(Selected extract Opens)
She’s proud of the work she was able to focus on, not only in terms of operational effectiveness but also the accomplishments achieved with large societal issues—particularly those advancing health equity.
BMS’s increased focus on health equity has become a major cornerstone of its commitment to patient communities. This was reflected in initiatives such as the BMS Foundation’s work to increase the number of clinicians and clinical trial investigators from disadvantaged communities as well as the pledge to augment racial and ethnic diversity in clinical trials. Short Bartie points out that this ultimately leads to more culturally sensitive care and a better understanding of the specific health needs of these communities. By including more diverse populations in clinical trials, BMS is working to ensure that the results of these studies are relevant to a wider range of people, providing potentially better outcomes to entire patient populations.
Another one of BMS’s commitments in this area, and one the company was very vocal about, was a pledge to invest $1 billion in supplier diversity by 2025, a goal proudly achieved in 2022.
“It’s gratifying to see a corporation infuse money into communities to help businesses be successful. But when you think about it through the lens of diverse suppliers, many of these businesses are small,” says Short Bartie. “To be able to have a contract with a company like BMS and serve the community at a larger scale, [it] can make the difference between a successful business and one that struggles. So, that investment in the community is something I am incredibly proud of.”
Short Bartie is pleased with the progress the industry has made and is optimistic about the future. However, she is also well aware that there is a lot more work to be done.
“I think the speed at which innovation occurs in the industry is staggering. Over the past 20 years, we’ve gone from celebrating a treatment that was able to provide a few more months of life to new therapies that are allowing patients to live for years,” she says. “Conditions that once had a death sentence attached have evolved into manageable chronic conditions. In some instances, we have seen conditions that were once fatal become curable.”
In the context of cancer, as innovation continues (particularly in areas that still have high unmet needs), Short Bartie would love to see the healthcare industry finally be able to use the word “cure” regularly.
(Selected extract Closes)
(Recorded data Opens)
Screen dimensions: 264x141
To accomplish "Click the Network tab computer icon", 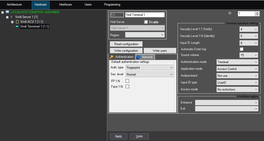I will pos(139,57).

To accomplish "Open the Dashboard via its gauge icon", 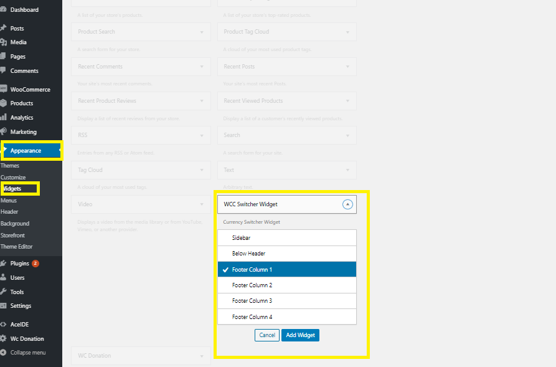I will coord(7,9).
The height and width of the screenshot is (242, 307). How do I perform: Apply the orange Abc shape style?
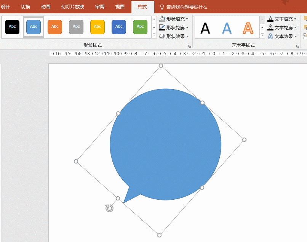point(55,27)
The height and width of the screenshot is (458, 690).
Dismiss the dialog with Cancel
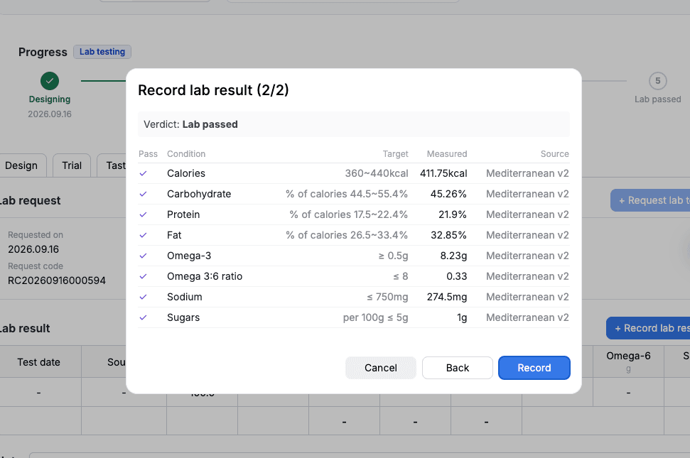point(381,368)
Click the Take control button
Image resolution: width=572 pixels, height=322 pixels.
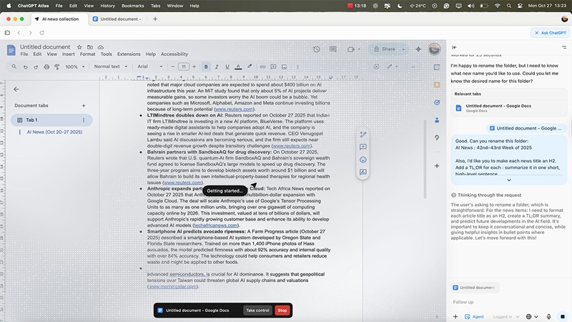tap(257, 310)
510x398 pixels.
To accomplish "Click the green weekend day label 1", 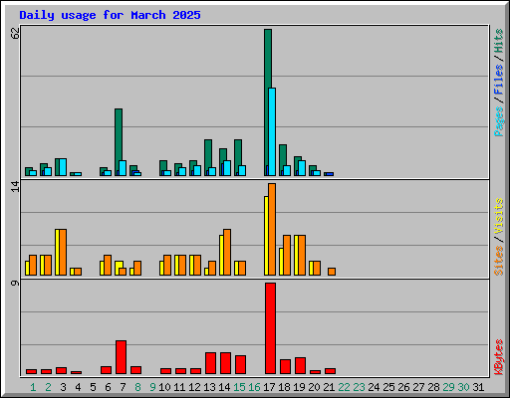I will (33, 387).
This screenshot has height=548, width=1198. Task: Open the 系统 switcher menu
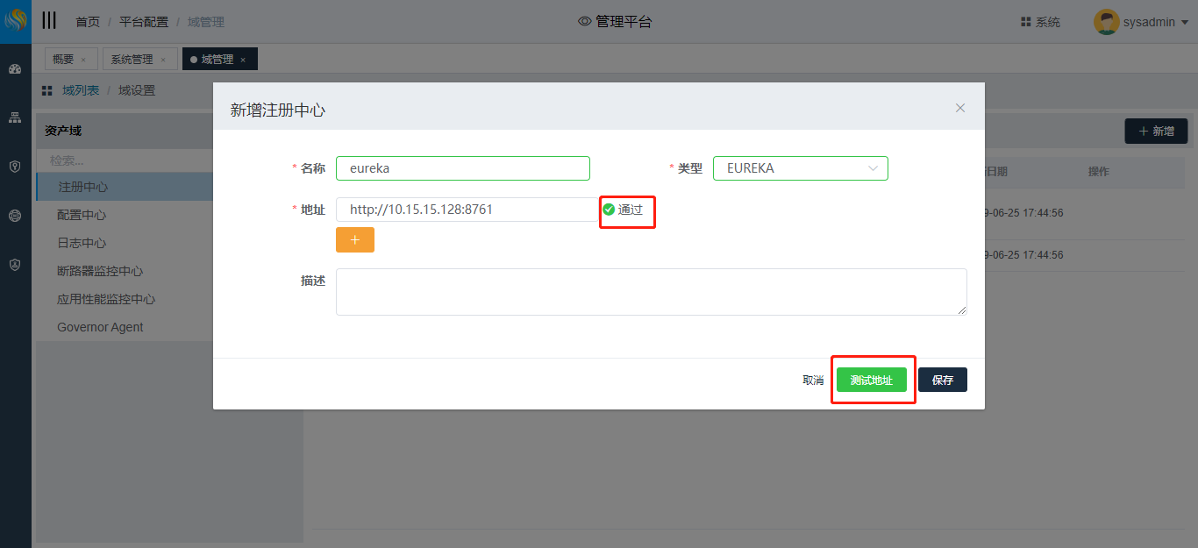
(Recorded data Closes)
• Problem to work on:
Reproduce the entire passage on health equity at BMS word for word. The entries have no connection to the passage on health equity at BMS.

• Expected answer:
She’s proud of the work she was able to focus on, not only in terms of operational effectiveness but also the accomplishments achieved with large societal issues—particularly those advancing health equity.
BMS’s increased focus on health equity has become a major cornerstone of its commitment to patient communities. This was reflected in initiatives such as the BMS Foundation’s work to increase the number of clinicians and clinical trial investigators from disadvantaged communities as well as the pledge to augment racial and ethnic diversity in clinical trials. Short Bartie points out that this ultimately leads to more culturally sensitive care and a better understanding of the specific health needs of these communities. By including more diverse populations in clinical trials, BMS is working to ensure that the results of these studies are relevant to a wider range of people, providing potentially better outcomes to entire patient populations.
Another one of BMS’s commitments in this area, and one the company was very vocal about, was a pledge to invest $1 billion in supplier diversity by 2025, a goal proudly achieved in 2022.
“It’s gratifying to see a corporation infuse money into communities to help businesses be successful. But when you think about it through the lens of diverse suppliers, many of these businesses are small,” says Short Bartie. “To be able to have a contract with a company like BMS and serve the community at a larger scale, [it] can make the difference between a successful business and one that struggles. So, that investment in the community is something I am incredibly proud of.”
Short Bartie is pleased with the progress the industry has made and is optimistic about the future. However, she is also well aware that there is a lot more work to be done.
“I think the speed at which innovation occurs in the industry is staggering. Over the past 20 years, we’ve gone from celebrating a treatment that was able to provide a few more months of life to new therapies that are allowing patients to live for years,” she says. “Conditions that once had a death sentence attached have evolved into manageable chronic conditions. In some instances, we have seen conditions that were once fatal become curable.”
In the context of cancer, as innovation continues (particularly in areas that still have high unmet needs), Short Bartie would love to see the healthcare industry finally be able to use the word “cure” regularly.